Voso M T, Fabiani E, D'Alo' F, Guidi F, Di Ruscio A, Sica S, Pagano L, Greco M, Hohaus S, Leone G
Istituto di Ematologia, Universita' Cattolica del Sacro Cuore, Roma, Italy.
Ann Oncol. 2007 Sep;18(9):1523-8. doi: 10.1093/annonc/mdm191.
Polymorphisms in genes involved in detoxification and DNA-repair pathways may modify the individual's risk for genomic damage, and, as a consequence, the risk of developing malignant diseases.
We performed a case-control study including 160 cases of acute myeloid leukaemia (AML) and 162 matched controls to test the impact of six genomic polymorphisms on the risk to develop AML and/or therapy-related AML.

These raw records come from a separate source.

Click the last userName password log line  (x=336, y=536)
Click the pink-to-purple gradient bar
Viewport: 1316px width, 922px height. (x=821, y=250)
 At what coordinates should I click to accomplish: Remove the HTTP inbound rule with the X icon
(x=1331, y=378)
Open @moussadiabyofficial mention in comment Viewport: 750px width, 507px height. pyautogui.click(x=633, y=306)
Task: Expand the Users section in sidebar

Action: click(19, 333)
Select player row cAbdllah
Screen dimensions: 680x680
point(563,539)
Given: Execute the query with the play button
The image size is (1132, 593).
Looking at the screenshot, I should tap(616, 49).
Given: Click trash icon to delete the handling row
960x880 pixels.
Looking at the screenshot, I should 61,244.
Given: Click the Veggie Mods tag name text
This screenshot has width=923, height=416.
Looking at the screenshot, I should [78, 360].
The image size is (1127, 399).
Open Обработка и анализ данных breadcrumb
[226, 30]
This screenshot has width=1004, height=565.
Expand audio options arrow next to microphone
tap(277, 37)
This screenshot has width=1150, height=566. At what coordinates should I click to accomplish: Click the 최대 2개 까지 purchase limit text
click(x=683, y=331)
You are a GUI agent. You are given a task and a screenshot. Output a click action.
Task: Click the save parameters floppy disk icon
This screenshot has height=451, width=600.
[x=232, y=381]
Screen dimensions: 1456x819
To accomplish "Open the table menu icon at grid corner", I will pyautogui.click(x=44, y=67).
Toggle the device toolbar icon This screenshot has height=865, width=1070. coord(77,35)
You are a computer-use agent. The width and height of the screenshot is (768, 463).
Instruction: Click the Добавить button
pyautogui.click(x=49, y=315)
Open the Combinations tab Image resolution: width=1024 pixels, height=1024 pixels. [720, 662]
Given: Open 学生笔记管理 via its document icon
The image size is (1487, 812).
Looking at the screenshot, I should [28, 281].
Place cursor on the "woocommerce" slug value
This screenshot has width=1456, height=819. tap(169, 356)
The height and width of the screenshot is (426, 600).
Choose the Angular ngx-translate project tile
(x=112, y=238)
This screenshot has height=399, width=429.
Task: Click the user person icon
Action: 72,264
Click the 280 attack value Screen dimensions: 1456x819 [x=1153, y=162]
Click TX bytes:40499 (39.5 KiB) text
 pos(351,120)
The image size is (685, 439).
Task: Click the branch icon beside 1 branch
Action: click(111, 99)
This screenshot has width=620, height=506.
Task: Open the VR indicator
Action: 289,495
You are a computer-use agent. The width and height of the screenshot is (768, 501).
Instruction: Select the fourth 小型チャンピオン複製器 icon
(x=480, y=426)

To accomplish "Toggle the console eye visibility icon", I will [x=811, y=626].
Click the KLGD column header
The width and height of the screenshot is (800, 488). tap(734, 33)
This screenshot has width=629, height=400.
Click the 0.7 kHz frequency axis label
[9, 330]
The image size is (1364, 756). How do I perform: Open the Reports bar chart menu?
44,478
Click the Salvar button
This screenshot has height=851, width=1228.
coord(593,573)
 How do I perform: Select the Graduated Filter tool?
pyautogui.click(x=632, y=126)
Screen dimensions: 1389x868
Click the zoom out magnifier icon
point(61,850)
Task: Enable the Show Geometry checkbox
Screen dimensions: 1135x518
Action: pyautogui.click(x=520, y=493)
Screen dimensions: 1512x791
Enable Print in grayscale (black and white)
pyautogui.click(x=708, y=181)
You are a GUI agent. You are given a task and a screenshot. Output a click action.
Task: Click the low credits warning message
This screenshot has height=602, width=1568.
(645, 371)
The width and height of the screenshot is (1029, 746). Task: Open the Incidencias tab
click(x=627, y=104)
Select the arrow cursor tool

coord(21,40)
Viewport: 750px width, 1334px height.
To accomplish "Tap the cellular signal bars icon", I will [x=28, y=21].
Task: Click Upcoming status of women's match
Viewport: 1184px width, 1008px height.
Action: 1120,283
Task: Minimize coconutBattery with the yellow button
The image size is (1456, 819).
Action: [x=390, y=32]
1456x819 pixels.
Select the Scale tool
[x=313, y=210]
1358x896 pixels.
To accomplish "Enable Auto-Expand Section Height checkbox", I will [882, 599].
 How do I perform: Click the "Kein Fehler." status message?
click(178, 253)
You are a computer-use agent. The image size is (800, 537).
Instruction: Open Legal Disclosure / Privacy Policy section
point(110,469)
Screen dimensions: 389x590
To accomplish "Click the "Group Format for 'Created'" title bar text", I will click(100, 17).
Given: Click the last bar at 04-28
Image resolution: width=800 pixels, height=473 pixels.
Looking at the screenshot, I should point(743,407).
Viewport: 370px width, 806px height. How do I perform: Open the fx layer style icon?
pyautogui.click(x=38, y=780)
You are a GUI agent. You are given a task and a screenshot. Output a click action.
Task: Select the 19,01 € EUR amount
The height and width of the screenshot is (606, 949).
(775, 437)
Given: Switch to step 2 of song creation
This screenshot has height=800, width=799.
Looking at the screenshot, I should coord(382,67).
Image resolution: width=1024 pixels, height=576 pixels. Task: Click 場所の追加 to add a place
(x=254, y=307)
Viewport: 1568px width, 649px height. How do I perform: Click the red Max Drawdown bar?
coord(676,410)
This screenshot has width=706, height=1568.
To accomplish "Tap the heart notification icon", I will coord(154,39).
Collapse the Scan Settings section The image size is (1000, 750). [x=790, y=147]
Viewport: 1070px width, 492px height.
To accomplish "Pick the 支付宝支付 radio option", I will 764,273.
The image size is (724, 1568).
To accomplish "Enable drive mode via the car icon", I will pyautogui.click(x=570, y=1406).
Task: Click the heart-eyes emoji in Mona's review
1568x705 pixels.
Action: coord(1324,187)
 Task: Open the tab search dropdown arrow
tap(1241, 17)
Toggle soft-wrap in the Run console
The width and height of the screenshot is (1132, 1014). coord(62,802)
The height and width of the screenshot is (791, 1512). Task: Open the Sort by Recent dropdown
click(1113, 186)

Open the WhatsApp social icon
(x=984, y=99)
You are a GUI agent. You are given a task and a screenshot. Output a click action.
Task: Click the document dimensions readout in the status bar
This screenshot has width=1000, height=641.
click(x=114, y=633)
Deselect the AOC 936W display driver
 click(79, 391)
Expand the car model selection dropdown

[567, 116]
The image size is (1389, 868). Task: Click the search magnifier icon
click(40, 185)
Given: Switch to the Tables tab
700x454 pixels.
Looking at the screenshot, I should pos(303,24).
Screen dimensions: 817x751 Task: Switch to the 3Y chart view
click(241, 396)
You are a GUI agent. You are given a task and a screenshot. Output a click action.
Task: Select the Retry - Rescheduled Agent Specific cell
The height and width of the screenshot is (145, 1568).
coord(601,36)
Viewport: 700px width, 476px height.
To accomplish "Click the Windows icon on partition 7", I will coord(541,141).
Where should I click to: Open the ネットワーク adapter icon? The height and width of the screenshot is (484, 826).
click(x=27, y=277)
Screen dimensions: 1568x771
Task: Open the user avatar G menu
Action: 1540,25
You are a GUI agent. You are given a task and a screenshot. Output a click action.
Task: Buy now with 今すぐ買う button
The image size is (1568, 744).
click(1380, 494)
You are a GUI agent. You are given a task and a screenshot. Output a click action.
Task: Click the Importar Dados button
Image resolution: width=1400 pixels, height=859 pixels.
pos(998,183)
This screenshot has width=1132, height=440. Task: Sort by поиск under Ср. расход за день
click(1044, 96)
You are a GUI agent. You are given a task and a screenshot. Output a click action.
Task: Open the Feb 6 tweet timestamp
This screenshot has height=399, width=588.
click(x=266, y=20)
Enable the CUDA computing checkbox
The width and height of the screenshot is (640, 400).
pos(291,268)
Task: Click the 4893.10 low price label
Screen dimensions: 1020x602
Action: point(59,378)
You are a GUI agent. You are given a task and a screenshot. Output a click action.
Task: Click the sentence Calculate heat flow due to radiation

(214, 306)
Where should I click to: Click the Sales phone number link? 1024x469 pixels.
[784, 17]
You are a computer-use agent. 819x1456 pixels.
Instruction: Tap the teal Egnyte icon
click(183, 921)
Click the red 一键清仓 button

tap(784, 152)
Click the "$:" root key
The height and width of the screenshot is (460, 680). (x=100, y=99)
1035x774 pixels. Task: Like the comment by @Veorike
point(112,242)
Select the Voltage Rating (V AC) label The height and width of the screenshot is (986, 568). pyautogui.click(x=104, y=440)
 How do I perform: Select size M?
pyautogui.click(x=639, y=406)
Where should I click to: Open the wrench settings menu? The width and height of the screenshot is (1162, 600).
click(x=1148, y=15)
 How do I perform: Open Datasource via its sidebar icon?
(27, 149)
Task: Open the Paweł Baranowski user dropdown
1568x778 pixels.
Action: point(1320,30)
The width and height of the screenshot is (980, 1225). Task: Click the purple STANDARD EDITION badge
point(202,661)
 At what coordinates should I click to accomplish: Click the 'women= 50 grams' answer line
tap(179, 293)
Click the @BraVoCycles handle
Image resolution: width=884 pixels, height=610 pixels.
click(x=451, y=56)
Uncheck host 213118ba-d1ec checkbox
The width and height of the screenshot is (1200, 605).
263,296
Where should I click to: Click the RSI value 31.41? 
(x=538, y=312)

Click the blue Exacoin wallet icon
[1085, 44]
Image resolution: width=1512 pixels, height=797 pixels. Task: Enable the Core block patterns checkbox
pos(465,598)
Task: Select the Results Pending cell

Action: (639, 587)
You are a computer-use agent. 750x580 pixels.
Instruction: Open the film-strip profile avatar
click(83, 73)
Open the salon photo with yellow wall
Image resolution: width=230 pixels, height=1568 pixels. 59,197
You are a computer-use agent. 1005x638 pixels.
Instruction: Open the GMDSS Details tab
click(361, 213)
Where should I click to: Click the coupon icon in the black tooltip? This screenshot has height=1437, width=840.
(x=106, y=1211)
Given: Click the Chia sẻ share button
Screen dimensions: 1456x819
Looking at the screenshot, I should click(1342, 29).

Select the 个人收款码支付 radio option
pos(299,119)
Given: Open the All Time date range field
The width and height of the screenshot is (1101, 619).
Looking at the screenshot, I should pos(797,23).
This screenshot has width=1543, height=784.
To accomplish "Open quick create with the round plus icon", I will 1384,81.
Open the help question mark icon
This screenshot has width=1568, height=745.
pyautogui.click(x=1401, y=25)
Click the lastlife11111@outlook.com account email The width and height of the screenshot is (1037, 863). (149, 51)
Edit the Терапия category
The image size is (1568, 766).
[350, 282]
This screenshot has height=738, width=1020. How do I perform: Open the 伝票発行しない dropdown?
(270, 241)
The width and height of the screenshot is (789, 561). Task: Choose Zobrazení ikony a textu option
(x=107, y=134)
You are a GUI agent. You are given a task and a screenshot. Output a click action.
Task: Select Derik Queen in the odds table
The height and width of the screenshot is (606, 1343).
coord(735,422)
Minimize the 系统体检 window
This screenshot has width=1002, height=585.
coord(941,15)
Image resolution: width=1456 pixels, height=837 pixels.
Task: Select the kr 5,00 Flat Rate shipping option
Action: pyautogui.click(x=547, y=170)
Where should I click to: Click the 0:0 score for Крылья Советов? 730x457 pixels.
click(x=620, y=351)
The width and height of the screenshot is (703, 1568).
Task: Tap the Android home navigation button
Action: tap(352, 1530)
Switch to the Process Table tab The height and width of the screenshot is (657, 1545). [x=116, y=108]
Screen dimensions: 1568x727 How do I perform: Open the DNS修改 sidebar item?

We found a significantly higher prevalence of the polymorphic variants RAD51-G135C and CYP3A4-A-290G genes in AML cases, when compared with controls (P = 0.02 and P = 0.04), increasing the risk of AML 2.1-folds (95% CI: 1.1-4.0) and 3.2-fold (95% CI: 1.1-11.5), respectively. Carriers of both the RAD51-G135C and CYP3A4-A-290G variants were at highest AML risk (P = 0.003; OR:13,6; 95% CI: 2.0-585.5), suggesting a synergistic effect between these polymorphisms.
These results suggest that polymorphic variants in DNA-repair and detoxification enzymes may co-operate in modulating the individual's risk of AML.
参与解毒和DNA修复途径的基因多态性可能会改变个体发生基因组损伤的风险,进而影响患恶性疾病的风险。
我们开展了一项病例对照研究,纳入160例急性髓系白血病(AML)患者和162例匹配的对照,以检测6种基因多态性对发生AML和/或治疗相关AML风险的影响。
与对照组相比,我们发现AML患者中RAD51-G135C和CYP3A4-A-290G基因多态性变体的患病率显著更高(P = 0.02和P = 0.04),分别使AML风险增加2.1倍(95% CI:1.1 - 4.0)和3.2倍(95% CI:1.1 - 11.5)。RAD51-G135C和CYP3A4-A-290G变体的携带者发生AML的风险最高(P = 0.003;OR:13.6;95% CI:2.0 - 585.5),表明这些多态性之间存在协同效应。
这些结果表明,DNA修复和解毒酶中的多态性变体可能共同调节个体患AML的风险。